A CBDC is the digital form of a country’s fiat currency. A handful of central banks including those of The Bahamas and Nigeria have already introduced a CBDC. Others, including the People’s Bank of China and Sweden’s Riksbank, are in the pilot phase. And dozens of other central banks, including the Reserve Bank of New Zealand (RBNZ) are considering introducing a CBDC. RBNZ Director of Money and Cash Ian Woolford spoke in the Of Interest podcast about the RBNZ’s plans and thoughts on a CBDC in June.
The RBA says it’ll work with the Digital Finance Cooperative Research Centre (DFCRC) researching use cases for a CBDC in Australia.
“Considerable research has been undertaken by central banks, including the Reserve Bank [of Australia], into the feasibility and possible technical design of CBDC, in particular exploring the potential use of new technologies such as distributed ledger technology. A question that has received less attention to date, especially in countries like Australia that already have relatively modern and well-functioning payment and settlement systems, is the use cases for a CBDC and the potential economic benefits of introducing one,” the RBA says.

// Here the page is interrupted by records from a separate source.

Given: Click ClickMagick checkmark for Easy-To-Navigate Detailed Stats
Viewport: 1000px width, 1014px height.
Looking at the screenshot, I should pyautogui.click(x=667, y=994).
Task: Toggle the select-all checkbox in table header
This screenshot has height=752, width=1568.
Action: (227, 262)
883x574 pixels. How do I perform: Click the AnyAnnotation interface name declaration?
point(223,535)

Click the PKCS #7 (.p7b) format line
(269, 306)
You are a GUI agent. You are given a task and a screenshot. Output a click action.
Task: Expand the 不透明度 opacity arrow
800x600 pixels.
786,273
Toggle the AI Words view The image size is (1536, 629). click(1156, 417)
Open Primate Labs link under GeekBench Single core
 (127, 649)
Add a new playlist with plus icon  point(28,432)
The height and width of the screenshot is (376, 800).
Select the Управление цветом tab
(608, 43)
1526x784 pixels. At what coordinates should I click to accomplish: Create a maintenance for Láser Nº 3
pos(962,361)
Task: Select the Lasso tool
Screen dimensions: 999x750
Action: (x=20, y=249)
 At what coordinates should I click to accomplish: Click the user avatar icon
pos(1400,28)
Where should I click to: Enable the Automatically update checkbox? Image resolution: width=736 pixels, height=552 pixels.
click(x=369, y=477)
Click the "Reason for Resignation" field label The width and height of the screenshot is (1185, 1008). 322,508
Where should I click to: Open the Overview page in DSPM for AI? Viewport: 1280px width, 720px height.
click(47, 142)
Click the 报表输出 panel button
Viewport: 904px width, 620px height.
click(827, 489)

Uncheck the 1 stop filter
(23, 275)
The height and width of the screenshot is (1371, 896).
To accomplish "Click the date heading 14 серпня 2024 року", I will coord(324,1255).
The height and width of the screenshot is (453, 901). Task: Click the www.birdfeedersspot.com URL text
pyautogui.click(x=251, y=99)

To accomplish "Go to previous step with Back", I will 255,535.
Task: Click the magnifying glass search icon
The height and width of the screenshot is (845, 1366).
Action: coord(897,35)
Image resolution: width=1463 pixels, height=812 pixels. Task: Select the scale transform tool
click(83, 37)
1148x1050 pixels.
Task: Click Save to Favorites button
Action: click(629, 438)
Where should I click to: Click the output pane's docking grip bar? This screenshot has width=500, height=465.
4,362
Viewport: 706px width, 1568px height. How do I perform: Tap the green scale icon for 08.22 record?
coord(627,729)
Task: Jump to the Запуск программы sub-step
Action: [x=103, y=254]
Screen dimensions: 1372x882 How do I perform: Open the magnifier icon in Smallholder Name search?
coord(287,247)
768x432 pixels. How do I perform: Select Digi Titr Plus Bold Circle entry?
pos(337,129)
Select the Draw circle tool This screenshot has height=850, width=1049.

“The project with the DFCRC will help address this gap by focusing on innovative use cases and business models that could be supported by the issuance of a CBDC. The project will also be an opportunity to further understanding of some of the technological, legal and regulatory considerations associated with a CBDC.”
The RBA says the project will take about a year. It will involve a pilot CBDC that is a real claim on the RBA.
“Interested industry participants will be invited to develop specific use cases that demonstrate how a CBDC could be used to provide innovative and value-added payment and settlement services to households and businesses. The Bank and the DFCRC will select a range of different use cases to participate in the pilot, based on their potential to provide insights into the possible benefits of a CBDC. A report on the findings from the project, including an assessment of the various use cases developed, will be published at the conclusion. The findings will contribute to ongoing research into the desirability and feasibility of a CBDC in Australia.”
The Australian Treasury will participate as a member of the steering committee for the project, as part of joint work with the RBA on exploring the viability of a CBDC. The RBA says it’ll publish a paper in coming months explaining the objectives and approach of the project in more detail, covering how industry participants will be able to engage.
“This project is an important next step in our research on CBDC. We are looking forward to engaging with a wide range of industry participants to better understand the potential benefits a CBDC could bring to Australia,” RBA Deputy Governor Michele Bullock says.
The DFCRC is a 10-year, A$180 million research programme funded by industry partners, universities and the Australian Government, through the Cooperative Research Centres Program.